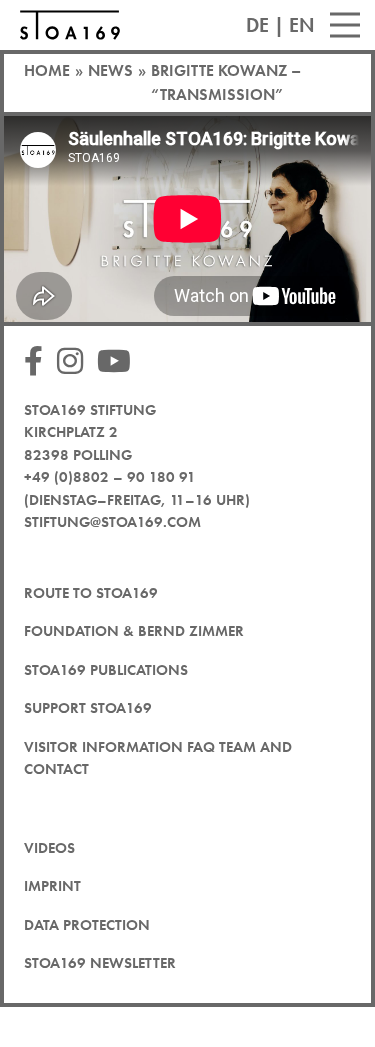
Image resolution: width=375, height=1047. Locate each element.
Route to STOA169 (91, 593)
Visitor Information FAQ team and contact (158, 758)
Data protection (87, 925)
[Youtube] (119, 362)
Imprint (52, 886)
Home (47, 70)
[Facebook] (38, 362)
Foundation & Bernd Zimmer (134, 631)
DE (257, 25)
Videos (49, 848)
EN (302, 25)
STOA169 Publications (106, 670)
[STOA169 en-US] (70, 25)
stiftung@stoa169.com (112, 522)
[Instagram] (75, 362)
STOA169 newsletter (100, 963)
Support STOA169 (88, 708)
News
========================
* AIM OF THE EXERCISE *
Return only those lines that run from the one containing "Imprint (52, 886)" through the end of the entries, keeping each exactly as written.

* RESPONSE TO THIS EXERCISE *
Imprint (52, 886)
Home (47, 70)
[Facebook] (38, 362)
Foundation & Bernd Zimmer (134, 631)
DE (257, 25)
Videos (49, 848)
EN (302, 25)
STOA169 Publications (106, 670)
[STOA169 en-US] (70, 25)
stiftung@stoa169.com (112, 522)
[Instagram] (75, 362)
STOA169 newsletter (100, 963)
Support STOA169 (88, 708)
News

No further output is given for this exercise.